**EXERCISE:** All lines from the one that contains "You are a computer-use agent." through the close of the entries below are to be repeated exactly, without any pictures.

**DATA SHOWN:**
----------

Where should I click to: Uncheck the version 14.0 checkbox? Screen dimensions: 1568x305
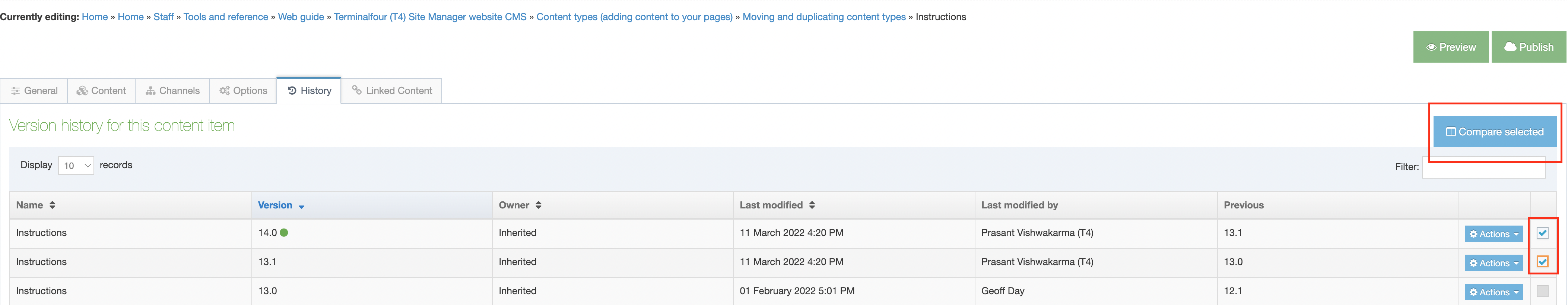1542,233
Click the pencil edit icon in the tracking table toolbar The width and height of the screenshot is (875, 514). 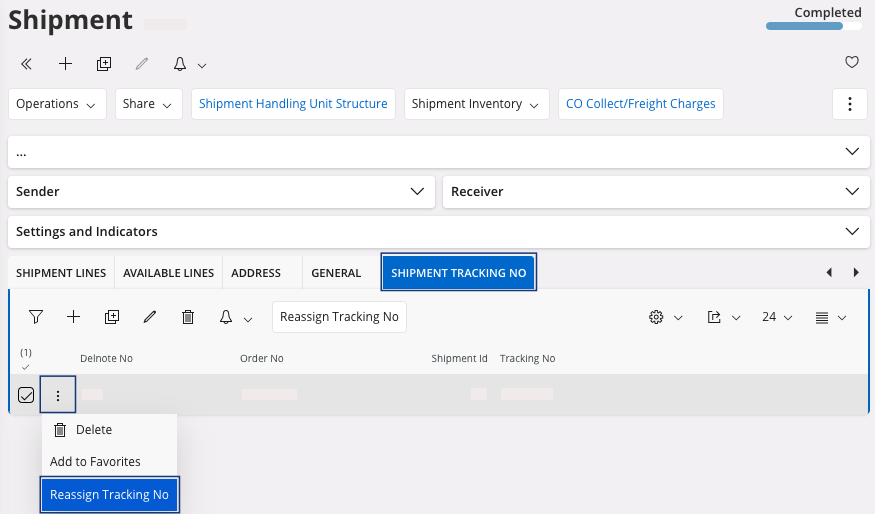coord(150,317)
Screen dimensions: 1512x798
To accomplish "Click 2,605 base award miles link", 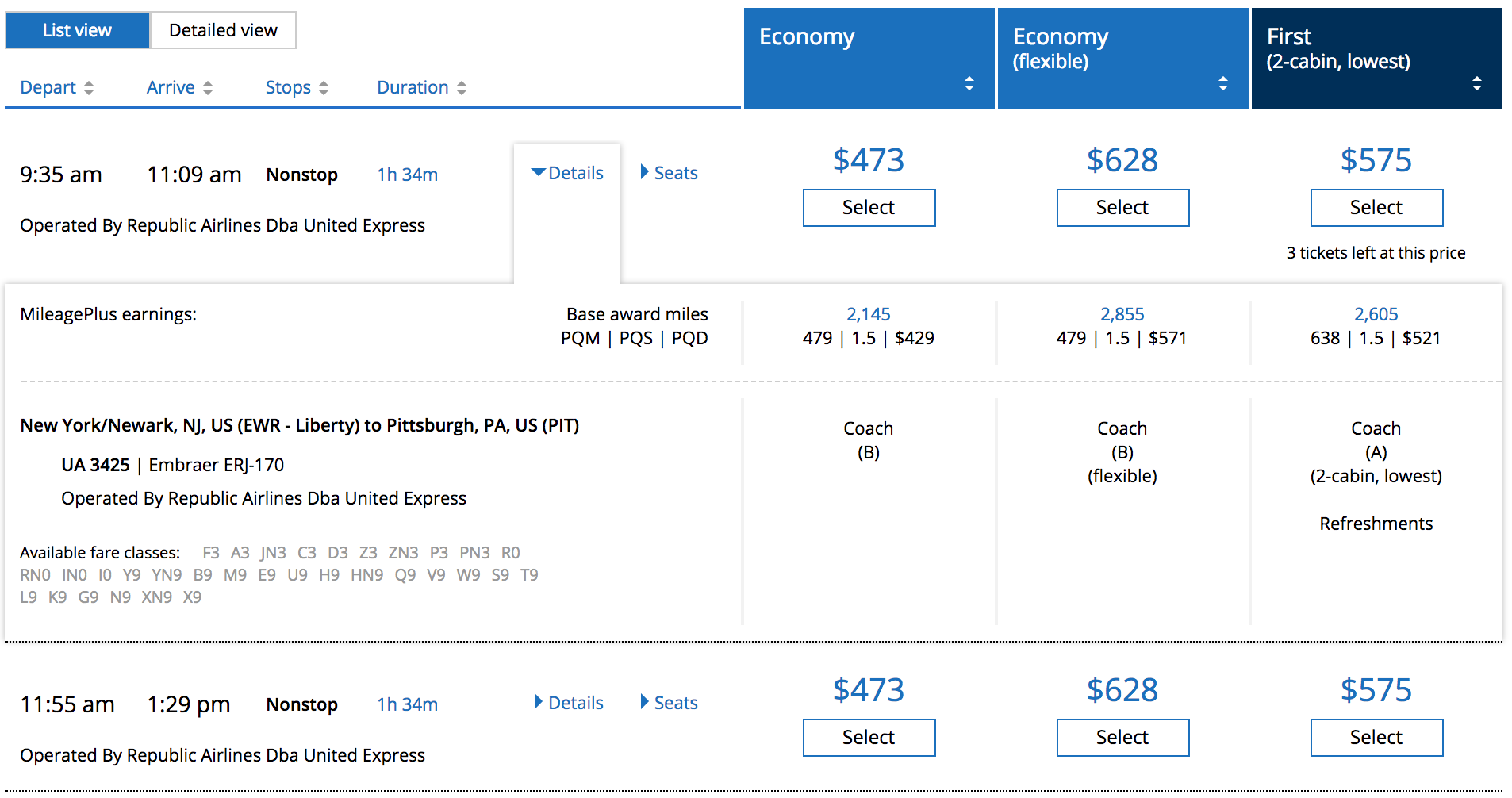I will [1376, 314].
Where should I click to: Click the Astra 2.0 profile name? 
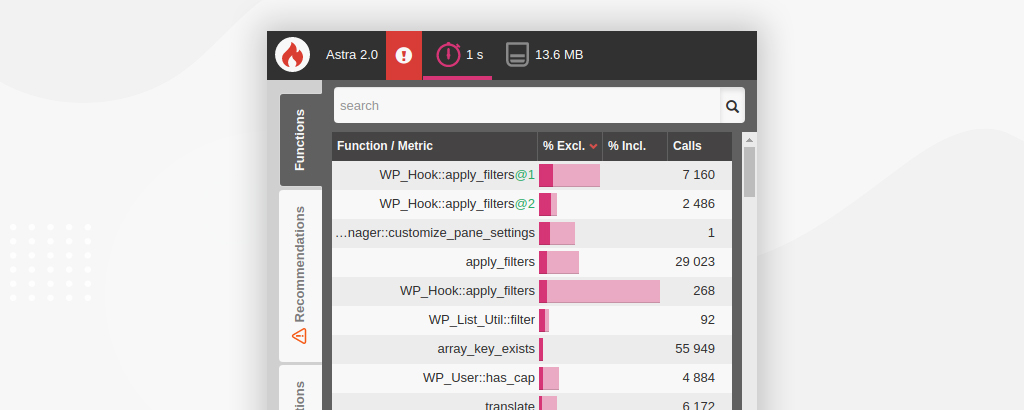(x=352, y=55)
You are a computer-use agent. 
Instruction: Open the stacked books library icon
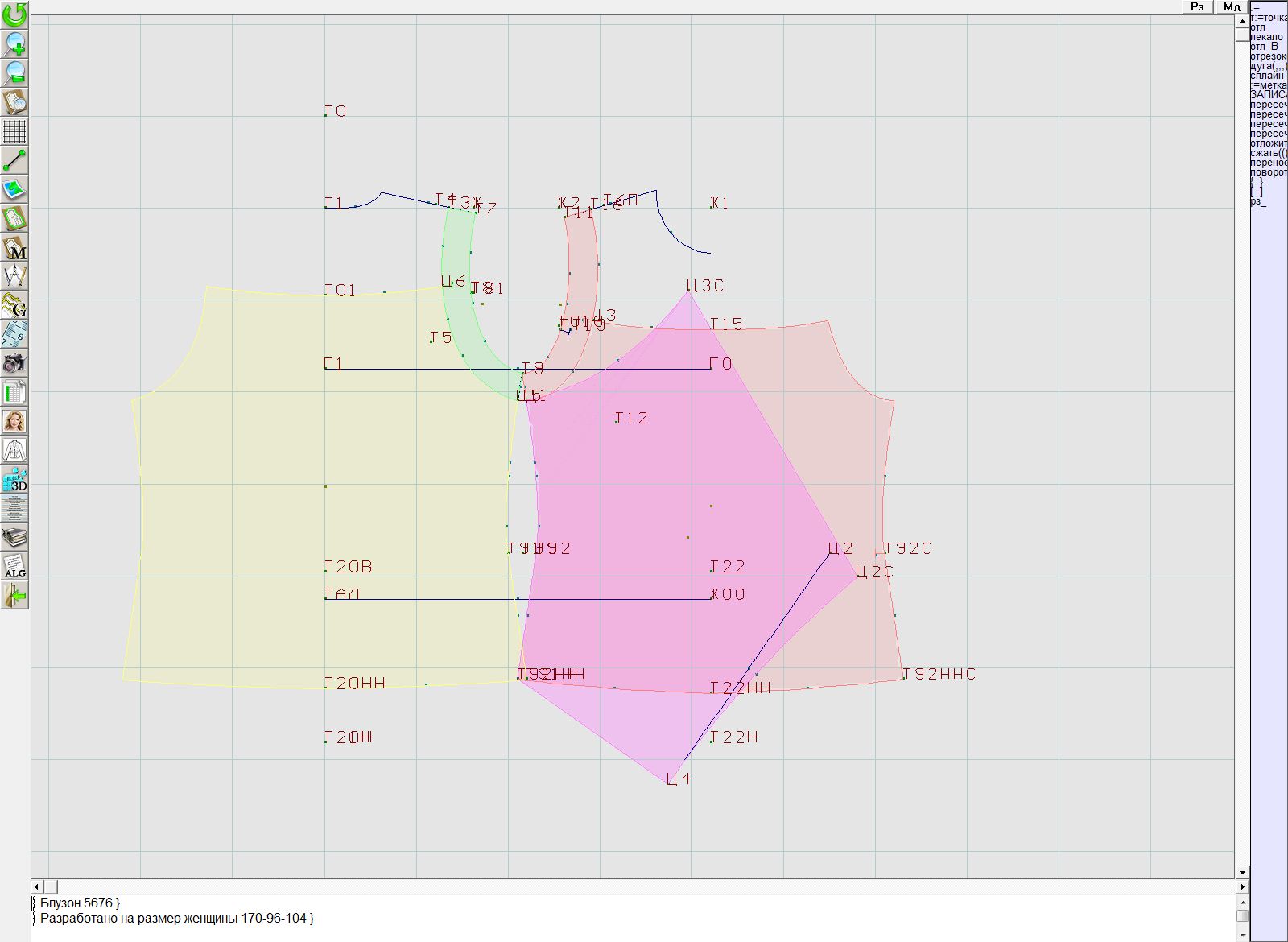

----------

**ANSWER FOR THE TASK:**
You are a computer-use agent. 
Instruction: Open the stacked books library icon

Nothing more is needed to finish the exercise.